Entries shown Start Marker

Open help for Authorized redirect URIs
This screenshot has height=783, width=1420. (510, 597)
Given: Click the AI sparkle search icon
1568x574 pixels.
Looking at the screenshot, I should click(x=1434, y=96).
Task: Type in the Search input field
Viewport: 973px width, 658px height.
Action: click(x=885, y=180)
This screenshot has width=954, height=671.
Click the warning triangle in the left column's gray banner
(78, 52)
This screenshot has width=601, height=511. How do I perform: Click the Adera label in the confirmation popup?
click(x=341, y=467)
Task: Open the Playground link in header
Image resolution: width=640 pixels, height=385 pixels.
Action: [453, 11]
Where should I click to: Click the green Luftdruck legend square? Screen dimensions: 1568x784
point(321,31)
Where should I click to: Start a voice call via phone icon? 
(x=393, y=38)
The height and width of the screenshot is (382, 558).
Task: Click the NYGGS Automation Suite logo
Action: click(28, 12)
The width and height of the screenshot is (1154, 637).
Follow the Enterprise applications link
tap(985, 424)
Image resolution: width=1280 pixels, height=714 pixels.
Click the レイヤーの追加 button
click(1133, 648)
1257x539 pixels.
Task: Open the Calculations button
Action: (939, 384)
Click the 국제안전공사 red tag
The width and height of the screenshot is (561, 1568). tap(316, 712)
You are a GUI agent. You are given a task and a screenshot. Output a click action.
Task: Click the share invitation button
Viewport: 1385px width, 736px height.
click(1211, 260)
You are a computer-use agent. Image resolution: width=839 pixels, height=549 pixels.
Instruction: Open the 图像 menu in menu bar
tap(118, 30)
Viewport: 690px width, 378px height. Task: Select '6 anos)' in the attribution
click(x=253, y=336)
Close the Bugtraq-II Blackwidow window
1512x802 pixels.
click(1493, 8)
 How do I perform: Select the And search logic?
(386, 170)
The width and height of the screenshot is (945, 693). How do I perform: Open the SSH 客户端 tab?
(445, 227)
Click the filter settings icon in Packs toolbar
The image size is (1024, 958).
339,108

Entries shown End Marker

The problem
A verbatim copy of all the records is required. Write it out in full.

Response area
Open help for Authorized redirect URIs
This screenshot has height=783, width=1420. (510, 597)
Given: Click the AI sparkle search icon
1568x574 pixels.
Looking at the screenshot, I should click(x=1434, y=96).
Task: Type in the Search input field
Viewport: 973px width, 658px height.
Action: click(x=885, y=180)
This screenshot has width=954, height=671.
Click the warning triangle in the left column's gray banner
(78, 52)
This screenshot has width=601, height=511. How do I perform: Click the Adera label in the confirmation popup?
click(x=341, y=467)
Task: Open the Playground link in header
Image resolution: width=640 pixels, height=385 pixels.
Action: [453, 11]
Where should I click to: Click the green Luftdruck legend square? Screen dimensions: 1568x784
point(321,31)
Where should I click to: Start a voice call via phone icon? 
(x=393, y=38)
The height and width of the screenshot is (382, 558).
Task: Click the NYGGS Automation Suite logo
Action: click(28, 12)
The width and height of the screenshot is (1154, 637).
Follow the Enterprise applications link
tap(985, 424)
Image resolution: width=1280 pixels, height=714 pixels.
Click the レイヤーの追加 button
click(1133, 648)
1257x539 pixels.
Task: Open the Calculations button
Action: (939, 384)
Click the 국제안전공사 red tag
The width and height of the screenshot is (561, 1568). tap(316, 712)
You are a GUI agent. You are given a task and a screenshot. Output a click action.
Task: Click the share invitation button
Viewport: 1385px width, 736px height.
click(1211, 260)
You are a computer-use agent. Image resolution: width=839 pixels, height=549 pixels.
Instruction: Open the 图像 menu in menu bar
tap(118, 30)
Viewport: 690px width, 378px height. Task: Select '6 anos)' in the attribution
click(x=253, y=336)
Close the Bugtraq-II Blackwidow window
1512x802 pixels.
click(1493, 8)
 How do I perform: Select the And search logic?
(386, 170)
The width and height of the screenshot is (945, 693). How do I perform: Open the SSH 客户端 tab?
(445, 227)
Click the filter settings icon in Packs toolbar
The image size is (1024, 958).
339,108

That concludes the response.